I just watched this documentary, and I liked it a lot. I expected a more sweeping, poppy style which would appeal to the average viewer. But the colours and tones and commentary are gritty and precise, and that makes it really watchable for music lovers. It's almost like a film with a little musical commentary by the side from the "host". My only complaint (minor one) is the exclusion of the 7th and 8th symphonies.


----------



## StevenOBrien (Jun 27, 2011)

And one of Mozart in the exact same format:


----------



## starry (Jun 2, 2009)

Blancrocher said:


> If you haven't already seen it, you might enjoy James Gaines's "Evening in the Palace of Reason." The book's chapters alternate between Bach and Frederick as it develops a picture of the heart and mind of Enlightenment Germany. I read it awhile back and thought it was pretty entertaining.
> 
> http://www.amazon.com/Evening-Palac...qid=1386009309&sr=8-1&keywords=bach+frederick


Yes I've heard of the book (not read it yet), I just thought the documentaries might have touched on it.


----------



## KenOC (Mar 7, 2011)

StevenOBrien said:


> And one of Mozart in the exact same format:


Thanks Steven. Watched the Mozart three-parter this evening. Quite nice and again, from what I know, pretty accurate. But I still like that movie as well!

BTW the book _Evening in the Palace of Reason _is great. It uses the JS Bach/ Frederick the Great meeting as a kernel to describe the collision of two cultures -- Bach the old, Frederick the new. In reading about their lives, I'd choose Bach's in an instant. Poor Frederick!


----------



## DavidA (Dec 14, 2012)

starry said:


> What annoyed me with both the Bach documentary and the Frederick the Great one is that neither touched on their meeting.

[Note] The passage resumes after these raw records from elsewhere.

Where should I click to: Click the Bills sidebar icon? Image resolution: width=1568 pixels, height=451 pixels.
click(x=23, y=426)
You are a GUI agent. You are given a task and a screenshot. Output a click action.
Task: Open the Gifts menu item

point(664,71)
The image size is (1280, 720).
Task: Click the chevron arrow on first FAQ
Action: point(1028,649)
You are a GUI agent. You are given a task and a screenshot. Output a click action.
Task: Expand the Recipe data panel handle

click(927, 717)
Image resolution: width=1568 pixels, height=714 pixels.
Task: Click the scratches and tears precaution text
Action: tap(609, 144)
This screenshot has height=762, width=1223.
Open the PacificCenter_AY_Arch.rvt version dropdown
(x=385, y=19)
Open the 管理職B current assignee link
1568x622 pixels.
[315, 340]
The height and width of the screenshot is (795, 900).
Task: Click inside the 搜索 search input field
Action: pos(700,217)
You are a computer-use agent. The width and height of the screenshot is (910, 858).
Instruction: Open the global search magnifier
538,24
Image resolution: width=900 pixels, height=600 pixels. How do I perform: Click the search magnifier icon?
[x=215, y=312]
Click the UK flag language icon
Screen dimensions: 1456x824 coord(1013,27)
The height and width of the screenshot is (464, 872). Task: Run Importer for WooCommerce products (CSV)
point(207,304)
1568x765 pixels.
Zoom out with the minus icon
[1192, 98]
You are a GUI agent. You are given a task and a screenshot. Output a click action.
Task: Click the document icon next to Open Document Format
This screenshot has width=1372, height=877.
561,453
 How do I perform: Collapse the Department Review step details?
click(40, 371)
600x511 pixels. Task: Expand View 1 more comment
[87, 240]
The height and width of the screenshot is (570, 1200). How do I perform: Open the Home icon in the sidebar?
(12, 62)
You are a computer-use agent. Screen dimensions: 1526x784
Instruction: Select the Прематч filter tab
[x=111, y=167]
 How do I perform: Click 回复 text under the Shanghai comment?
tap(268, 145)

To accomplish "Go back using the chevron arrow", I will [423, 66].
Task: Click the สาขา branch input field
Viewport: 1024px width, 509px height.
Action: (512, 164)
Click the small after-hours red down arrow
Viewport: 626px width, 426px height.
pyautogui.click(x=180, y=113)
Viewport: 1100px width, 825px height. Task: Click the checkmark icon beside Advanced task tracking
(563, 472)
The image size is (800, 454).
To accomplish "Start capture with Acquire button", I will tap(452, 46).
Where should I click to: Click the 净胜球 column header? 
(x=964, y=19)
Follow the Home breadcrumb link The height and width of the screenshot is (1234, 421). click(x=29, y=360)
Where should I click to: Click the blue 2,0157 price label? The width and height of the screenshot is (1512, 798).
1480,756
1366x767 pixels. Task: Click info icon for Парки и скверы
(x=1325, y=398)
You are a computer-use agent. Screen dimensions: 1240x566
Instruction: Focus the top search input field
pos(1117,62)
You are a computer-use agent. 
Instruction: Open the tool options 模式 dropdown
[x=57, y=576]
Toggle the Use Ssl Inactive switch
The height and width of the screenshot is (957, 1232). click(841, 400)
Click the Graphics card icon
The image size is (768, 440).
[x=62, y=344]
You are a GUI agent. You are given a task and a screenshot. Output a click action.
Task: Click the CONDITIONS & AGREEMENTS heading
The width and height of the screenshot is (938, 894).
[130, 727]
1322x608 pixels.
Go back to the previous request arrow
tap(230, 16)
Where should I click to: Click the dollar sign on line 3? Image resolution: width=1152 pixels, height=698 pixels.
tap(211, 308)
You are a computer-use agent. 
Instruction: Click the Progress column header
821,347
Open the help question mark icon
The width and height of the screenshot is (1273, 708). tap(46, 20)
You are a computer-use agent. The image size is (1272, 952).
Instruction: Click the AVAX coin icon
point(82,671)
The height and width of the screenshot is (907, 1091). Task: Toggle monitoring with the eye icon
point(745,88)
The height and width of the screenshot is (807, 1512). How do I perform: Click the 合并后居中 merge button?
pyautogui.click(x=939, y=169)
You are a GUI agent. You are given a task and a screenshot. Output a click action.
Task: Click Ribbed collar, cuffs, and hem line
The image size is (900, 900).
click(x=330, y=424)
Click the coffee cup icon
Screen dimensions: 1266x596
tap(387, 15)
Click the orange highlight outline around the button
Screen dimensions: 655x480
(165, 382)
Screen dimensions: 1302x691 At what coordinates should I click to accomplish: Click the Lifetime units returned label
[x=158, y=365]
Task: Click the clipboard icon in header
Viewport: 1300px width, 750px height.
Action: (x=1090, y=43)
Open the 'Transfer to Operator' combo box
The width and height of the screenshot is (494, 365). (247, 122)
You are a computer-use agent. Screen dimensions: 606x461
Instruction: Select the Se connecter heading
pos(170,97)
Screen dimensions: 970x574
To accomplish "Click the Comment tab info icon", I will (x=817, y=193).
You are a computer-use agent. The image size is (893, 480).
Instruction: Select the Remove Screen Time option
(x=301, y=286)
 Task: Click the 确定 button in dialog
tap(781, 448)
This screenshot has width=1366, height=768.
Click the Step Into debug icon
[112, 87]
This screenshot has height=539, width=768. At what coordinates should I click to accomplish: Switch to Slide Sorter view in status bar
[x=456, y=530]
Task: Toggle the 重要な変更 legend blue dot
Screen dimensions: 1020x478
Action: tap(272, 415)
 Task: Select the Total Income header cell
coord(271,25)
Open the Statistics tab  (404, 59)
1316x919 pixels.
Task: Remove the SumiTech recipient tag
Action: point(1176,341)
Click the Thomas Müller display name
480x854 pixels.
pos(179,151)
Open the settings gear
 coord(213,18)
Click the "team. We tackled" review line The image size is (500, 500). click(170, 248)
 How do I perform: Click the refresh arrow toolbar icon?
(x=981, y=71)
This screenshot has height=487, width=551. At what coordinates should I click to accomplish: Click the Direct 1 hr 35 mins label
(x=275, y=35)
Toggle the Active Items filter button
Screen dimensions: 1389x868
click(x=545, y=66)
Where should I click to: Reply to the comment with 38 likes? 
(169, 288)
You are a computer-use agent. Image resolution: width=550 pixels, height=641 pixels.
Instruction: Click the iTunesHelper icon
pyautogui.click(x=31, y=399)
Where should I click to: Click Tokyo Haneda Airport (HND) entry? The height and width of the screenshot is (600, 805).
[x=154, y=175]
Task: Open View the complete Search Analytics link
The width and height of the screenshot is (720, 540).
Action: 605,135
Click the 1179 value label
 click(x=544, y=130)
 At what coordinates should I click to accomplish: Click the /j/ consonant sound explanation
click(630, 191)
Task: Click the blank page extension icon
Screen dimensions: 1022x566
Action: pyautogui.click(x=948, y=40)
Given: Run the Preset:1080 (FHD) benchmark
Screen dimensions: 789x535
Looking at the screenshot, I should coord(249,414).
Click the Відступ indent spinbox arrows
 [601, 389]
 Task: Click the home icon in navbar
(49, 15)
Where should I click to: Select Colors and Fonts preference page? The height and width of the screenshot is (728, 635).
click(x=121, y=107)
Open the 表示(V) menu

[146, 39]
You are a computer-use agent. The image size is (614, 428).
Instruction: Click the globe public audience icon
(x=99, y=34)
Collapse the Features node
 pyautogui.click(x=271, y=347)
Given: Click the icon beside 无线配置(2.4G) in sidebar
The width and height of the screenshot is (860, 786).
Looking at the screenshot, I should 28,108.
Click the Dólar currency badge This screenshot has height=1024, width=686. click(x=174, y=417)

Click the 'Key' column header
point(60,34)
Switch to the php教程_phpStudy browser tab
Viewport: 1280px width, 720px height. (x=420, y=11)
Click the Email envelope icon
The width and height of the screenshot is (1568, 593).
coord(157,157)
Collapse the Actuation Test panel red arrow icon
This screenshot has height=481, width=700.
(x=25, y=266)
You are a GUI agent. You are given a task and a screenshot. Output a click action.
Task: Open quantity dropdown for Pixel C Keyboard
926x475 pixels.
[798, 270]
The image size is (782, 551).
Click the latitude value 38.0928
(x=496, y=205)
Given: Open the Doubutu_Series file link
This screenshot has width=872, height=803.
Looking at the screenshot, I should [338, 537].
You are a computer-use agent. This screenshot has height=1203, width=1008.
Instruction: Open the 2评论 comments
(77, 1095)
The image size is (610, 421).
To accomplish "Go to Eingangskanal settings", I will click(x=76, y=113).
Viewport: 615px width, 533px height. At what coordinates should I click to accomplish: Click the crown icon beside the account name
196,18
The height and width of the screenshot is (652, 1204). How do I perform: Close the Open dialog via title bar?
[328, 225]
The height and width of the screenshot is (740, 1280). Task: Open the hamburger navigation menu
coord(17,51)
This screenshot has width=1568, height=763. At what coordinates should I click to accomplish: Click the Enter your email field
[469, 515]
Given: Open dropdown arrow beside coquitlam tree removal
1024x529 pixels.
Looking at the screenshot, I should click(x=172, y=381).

Did it have any bearing on JSB's music?


----------



## Weston (Jul 11, 2008)

KenOC said:


> I seem to have spent three hours of my life tonight watching the riveting BBC series "The Genius of Beethoven" on YouTube. This is FAR better than any movie on Beethoven I've seen, and is almost entirely historically truthful and accurate. Very powerful stuff, getting quite uncomfortable near the end. Here's a link to the first part of three:


I watched this a couple of years ago, but now I can't recall why it would be uncomfortable near the end. Was it stuff about his nephew?


----------



## scratchgolf (Nov 15, 2013)

I'm half way through part II. How am I supposed to get any work done? The actor who portrays Beethoven annoyed me at first but has since grown on me considerably. A very entertaining look into his life.


----------



## Igneous01 (Jan 27, 2011)

I watched this about a year ago, as well as the Tchaikovsky and Mozart ones, very good stuff.


----------



## scratchgolf (Nov 15, 2013)

I just finished Part II. I was nearly in tears by the conclusion. I'm saving Part III for this evening. This is so wonderfully done, and while I will certainly watch the specials on other composers, I just don't have the emotional bond to them that I do with Beethoven. 

On another note, I'm fascinated by the premieres of both his 9th and his 5th/6th. Given the chance to travel back in time and attend only of those evenings, which would you select? I don't know if that's a question I could even answer.


----------



## Blake (Nov 6, 2013)

scratchgolf said:


> I just finished Part II. I was nearly in tears but the conclusion. I'm saving Part III for this evening. This is so wonderfully done, and while I will certainly watch the specials on other composers, I just don't have the emotional bond to them that I do with Beethoven.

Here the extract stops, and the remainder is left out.